▸ **Extract provided**
===
# I want to invest in a rhinestone transfer business



## mehroke (Jul 8, 2011)

This is a message for suppliers of rhinestone transfer system. (DAS or similar)
I invite suppliers of a system to message me with details of their kits and their system.

I have not invested in a cutter as yet. I would appreciate as much info as I can get.

I am a wholesaler in Australia. I will require raw materials source as well.

I prefer to invest in quality product. 

Thanking you all in advance.

Manpreet
Tha Giftwrappers PL
Australia


----------



## mehroke (Jul 8, 2011)

*Advice on how to start*



mehroke said:


> This is a message for suppliers of rhinestone transfer system. (DAS or similar)
> I invite suppliers of a system to message me with details of their kits and their system.
> 
> I have not invested in a cutter as yet. I would appreciate as much info as I can get.
> ...


Looks like I am not getting an answer to my question here from suppliers.
Hence I would appreciate advice from forum members on how to start. E.g the equipment neede, the procedure. I.e how to create a design. Software needed. Raw materials needed such as sticky flock, transfer tape etc.
I have a heat press but not cutter.

I look forward to help from forum members on this issue.

Thanking all in advance.

Manpreet S Mehroke
Australia


----------



## DivineBling (Sep 14, 2010)

Hi there! 
You're probably not hearing from suppliers because it's considered self-promotion and against forum rules for us to offer our services or specifically talk up our products in this section if the forum. Our posts would be moderated and deleted. If you want to hear directly from suppliers, you might want to post in the Help Needed section or the Classified section of the forum.
===
▸ **Records shown**

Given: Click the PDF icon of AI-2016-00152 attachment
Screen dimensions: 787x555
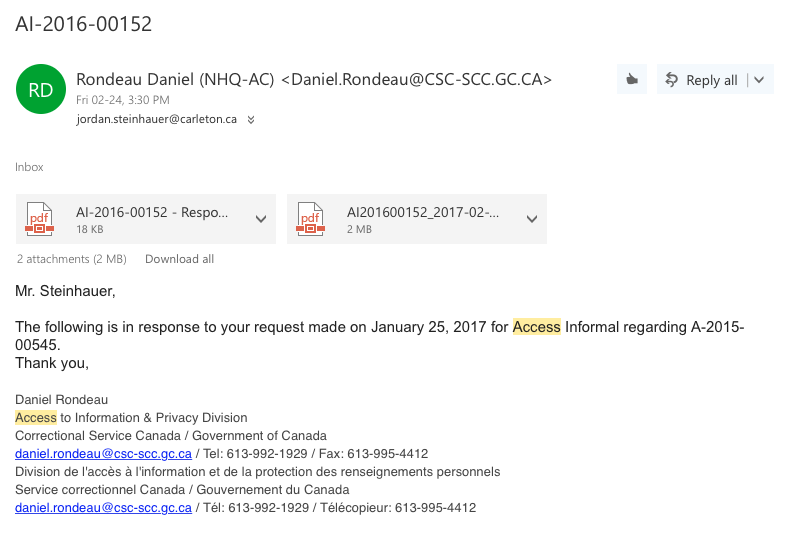Looking at the screenshot, I should [39, 219].
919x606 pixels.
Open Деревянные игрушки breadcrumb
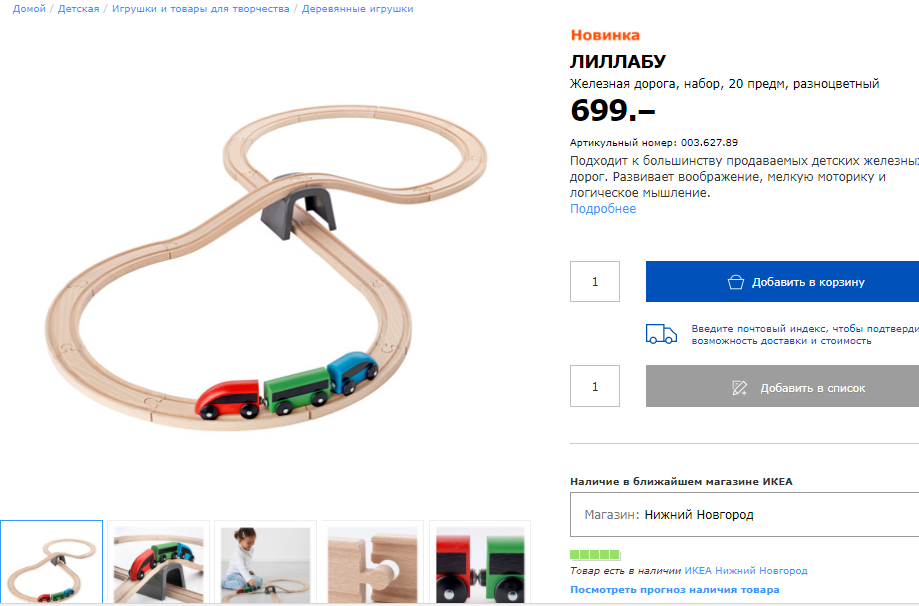tap(358, 9)
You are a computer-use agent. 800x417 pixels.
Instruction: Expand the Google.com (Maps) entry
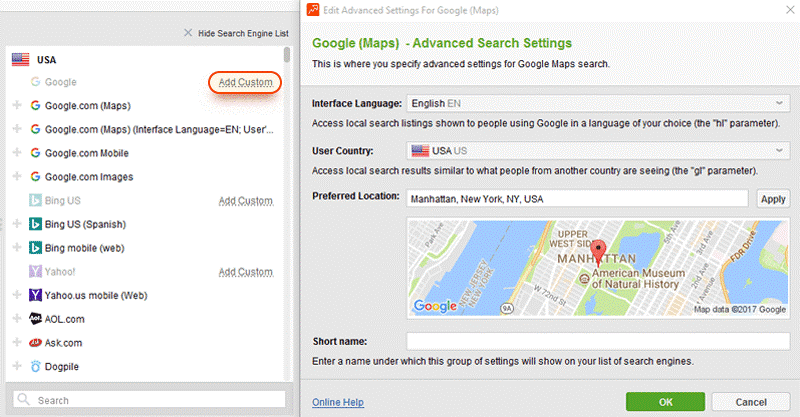coord(16,105)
===
▸ **To-do list**
a - Please retype the part of the rhinestone transfer thread that begins at the words "Hence I would" and stops after the words "transfer tape etc.".
b - Continue the rhinestone transfer thread from its last sentence.
The lines come from a source separate from the rhinestone transfer thread.

▸ **Answers in order**
a -
Hence I would appreciate advice from forum members on how to start. E.g the equipment neede, the procedure. I.e how to create a design. Software needed. Raw materials needed such as sticky flock, transfer tape etc.

b -
----------



## mehroke (Jul 8, 2011)

DivineBling said:


> Hi there!
> You're probably not hearing from suppliers because it's considered self-promotion and against forum rules for us to offer our services or specifically talk up our products in this section if the forum. Our posts would be moderated and deleted. If you want to hear directly from suppliers, you might want to post in the Help Needed section or the Classified section of the forum.


Thank you for your prompt response. Maybe you can point me in the right direction as a forum member.
I need to start somewhere. We have many ideas and would love to implement them.

Regards

Manpreet


----------



## DivineBling (Sep 14, 2010)

Well, I wrote this article about a year and a half ago and it needs to be updated but it should help you get started with your ideas...

http://www.t-shirtforums.com/t-shirtforums-newsletter-articles/t154192.html

Feel free to ask me any questions you might have.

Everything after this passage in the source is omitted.